Kosovo’s economy grew by 3.3% in 2023, driven by public spending and private consumption, and is expected to stabilize at around 4% in coming years. Inflation, which peaked at 11.6% in 2022, declined to 5% in 2023 and is expected to continue declining in 2024. Despite increased imports due to strong public spending and high FDI-inflows, the current account deficit narrowed to 7.9% of GDP. The budget deficit remained unchanged at 0.8% of GDP in 2023, despite increased public spending.
Last year, the Armenian economy grew by an impressive 8.7% in real terms, largely due to the influx of Russian emigrants. Forecasts for the current year range between 5 and 6.1%, although the integration of refugees from Nagorno-Karabakh could again be a growth factor. Inflation, which had been well above the central bank’s target in previous years, fell to just -0.6% last year. This slightly deflationary trend, caused in part by tight monetary policy, is not expected to continue this year or next. The dram will remain stable against the US dollar, while a higher budget deficit and a sharp rise in goods imports and exports are also expected in 2023.

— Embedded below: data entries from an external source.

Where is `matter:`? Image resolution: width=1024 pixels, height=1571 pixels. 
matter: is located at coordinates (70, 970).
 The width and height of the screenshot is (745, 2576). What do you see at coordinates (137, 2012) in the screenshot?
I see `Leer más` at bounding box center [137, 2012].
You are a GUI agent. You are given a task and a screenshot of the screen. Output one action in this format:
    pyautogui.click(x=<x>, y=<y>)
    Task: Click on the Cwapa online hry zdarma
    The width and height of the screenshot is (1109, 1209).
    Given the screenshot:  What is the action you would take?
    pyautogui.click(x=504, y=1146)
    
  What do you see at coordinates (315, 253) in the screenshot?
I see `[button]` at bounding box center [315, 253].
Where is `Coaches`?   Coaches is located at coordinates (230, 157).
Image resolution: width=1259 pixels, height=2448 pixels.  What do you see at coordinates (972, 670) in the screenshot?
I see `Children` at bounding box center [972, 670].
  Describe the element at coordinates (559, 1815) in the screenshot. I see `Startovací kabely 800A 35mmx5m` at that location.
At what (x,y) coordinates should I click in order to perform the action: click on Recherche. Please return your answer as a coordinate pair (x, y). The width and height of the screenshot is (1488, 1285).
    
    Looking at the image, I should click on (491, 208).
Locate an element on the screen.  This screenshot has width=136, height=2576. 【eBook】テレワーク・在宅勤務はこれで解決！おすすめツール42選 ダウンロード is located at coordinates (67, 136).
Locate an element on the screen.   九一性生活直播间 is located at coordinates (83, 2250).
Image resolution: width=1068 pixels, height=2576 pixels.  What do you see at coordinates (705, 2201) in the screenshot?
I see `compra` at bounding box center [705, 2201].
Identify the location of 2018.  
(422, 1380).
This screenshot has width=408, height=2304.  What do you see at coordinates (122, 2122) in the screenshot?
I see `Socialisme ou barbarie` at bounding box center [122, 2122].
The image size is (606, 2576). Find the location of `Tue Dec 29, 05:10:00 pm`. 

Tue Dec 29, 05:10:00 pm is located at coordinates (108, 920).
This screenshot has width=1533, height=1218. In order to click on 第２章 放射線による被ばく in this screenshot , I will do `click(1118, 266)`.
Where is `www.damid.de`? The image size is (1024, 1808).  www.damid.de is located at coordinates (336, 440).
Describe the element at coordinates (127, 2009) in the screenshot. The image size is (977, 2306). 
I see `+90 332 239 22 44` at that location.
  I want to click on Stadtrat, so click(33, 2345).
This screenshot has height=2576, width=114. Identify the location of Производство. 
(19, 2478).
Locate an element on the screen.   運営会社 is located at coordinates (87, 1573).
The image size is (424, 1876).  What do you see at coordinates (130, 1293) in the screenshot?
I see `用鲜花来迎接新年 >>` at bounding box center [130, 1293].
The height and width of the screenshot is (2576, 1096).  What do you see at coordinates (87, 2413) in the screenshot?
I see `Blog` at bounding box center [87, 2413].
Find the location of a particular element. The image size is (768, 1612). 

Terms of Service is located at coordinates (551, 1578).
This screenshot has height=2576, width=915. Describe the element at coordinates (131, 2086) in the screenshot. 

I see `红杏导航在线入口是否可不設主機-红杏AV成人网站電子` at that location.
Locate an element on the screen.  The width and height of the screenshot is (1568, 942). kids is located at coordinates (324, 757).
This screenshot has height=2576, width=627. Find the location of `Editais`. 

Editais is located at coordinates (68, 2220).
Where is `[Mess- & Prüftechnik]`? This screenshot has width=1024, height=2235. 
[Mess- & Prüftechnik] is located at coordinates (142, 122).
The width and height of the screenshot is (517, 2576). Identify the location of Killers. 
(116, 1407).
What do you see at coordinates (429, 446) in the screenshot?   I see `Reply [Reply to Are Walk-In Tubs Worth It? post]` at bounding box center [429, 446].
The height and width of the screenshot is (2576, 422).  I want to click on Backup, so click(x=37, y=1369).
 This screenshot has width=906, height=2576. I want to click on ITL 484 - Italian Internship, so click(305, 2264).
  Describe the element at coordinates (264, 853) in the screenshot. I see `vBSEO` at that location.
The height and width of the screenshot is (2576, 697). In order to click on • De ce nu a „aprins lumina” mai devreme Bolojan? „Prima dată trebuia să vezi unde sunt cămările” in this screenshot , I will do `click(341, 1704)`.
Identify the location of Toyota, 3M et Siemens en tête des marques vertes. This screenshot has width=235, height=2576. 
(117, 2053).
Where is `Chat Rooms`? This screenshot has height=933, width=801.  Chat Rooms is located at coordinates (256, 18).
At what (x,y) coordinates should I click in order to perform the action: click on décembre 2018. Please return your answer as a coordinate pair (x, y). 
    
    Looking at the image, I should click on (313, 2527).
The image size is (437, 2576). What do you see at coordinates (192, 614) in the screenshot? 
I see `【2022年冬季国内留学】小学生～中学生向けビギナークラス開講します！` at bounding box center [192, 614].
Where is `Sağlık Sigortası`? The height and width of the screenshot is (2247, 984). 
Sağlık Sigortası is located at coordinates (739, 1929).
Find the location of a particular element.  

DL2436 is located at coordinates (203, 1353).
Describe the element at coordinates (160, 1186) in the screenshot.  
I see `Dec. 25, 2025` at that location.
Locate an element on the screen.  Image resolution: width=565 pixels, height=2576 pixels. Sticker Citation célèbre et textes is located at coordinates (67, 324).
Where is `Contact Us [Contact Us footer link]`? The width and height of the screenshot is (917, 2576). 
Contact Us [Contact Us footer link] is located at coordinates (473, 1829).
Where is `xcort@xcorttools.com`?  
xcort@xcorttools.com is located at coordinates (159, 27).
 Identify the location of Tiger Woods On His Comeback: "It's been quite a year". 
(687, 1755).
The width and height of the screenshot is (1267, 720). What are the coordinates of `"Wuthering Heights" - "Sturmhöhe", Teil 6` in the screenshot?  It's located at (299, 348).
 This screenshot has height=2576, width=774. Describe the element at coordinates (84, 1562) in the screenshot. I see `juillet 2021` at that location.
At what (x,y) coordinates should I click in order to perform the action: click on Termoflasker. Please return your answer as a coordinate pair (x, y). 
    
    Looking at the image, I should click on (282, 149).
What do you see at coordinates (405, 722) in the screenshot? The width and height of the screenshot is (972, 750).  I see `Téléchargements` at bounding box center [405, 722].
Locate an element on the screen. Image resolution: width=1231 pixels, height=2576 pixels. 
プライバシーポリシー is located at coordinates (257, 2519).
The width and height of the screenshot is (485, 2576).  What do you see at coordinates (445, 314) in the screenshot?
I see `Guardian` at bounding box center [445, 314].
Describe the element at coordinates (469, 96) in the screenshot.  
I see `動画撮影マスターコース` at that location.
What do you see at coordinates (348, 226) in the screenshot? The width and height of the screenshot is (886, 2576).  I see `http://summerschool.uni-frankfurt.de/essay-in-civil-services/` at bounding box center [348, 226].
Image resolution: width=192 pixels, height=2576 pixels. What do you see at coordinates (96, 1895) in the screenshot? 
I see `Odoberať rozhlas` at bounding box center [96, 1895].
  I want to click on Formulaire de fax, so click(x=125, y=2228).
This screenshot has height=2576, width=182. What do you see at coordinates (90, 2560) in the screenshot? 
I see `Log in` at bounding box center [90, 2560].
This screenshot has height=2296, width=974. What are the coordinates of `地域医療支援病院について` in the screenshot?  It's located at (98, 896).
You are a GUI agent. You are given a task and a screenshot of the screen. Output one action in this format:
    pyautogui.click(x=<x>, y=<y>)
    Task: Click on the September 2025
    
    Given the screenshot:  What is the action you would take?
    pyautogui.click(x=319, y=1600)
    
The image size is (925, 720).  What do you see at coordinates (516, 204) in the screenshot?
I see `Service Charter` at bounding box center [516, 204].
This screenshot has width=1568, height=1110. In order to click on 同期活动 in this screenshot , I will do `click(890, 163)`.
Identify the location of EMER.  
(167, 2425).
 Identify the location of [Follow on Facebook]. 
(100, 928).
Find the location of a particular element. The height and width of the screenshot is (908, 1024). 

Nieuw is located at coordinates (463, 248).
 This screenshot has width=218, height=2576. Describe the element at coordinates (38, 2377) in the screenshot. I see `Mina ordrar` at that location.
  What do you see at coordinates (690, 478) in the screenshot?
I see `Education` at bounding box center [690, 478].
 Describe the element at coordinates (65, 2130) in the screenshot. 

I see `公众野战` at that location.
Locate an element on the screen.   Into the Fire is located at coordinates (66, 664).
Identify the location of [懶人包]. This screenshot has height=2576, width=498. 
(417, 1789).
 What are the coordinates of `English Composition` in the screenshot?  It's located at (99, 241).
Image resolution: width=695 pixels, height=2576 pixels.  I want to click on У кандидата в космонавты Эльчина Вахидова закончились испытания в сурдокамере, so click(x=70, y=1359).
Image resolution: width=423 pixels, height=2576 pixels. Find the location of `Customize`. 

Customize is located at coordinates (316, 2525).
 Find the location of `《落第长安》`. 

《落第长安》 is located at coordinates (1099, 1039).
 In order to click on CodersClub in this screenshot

After a sharp decline in GDP in 2022, the economy experiences moderate growth of 5.2% in 2023 and 4% in 2024, mainly driven by rising consumption. Despite a current account deficit and growing trade deficits, foreign exchange reserves improve (2023: USD 40.5bn) and inflation falls to 5.1%. Nevertheless, massive budget deficits and rising public debt remain, making debt restructuring necessary, as well as a dependence on foreign financing. The new Black Sea corridor offers opportunities for exports, while regional disparities and labour market challenges due to migration require special attention.
The Moldovan economy is showing signs of recovery following the recession in 2022. Economic growth of 2.0% is forecasted for 2023, driven by the agricultural sector. In 2024, growth could increase to 3.9%, due to rising private consumption. Despite a fall in the inflation rate to 4.2% by the end of 2023 and a lower budget deficit, challenges remain due to currency appreciation and a lack of growth stimulus. Trade with Ukraine has declined, while exports of services have increased. Trade relations with the EU, which focus on plums and pork, and a possible switch from USD to EUR as the reference currency could offer new economic opportunities.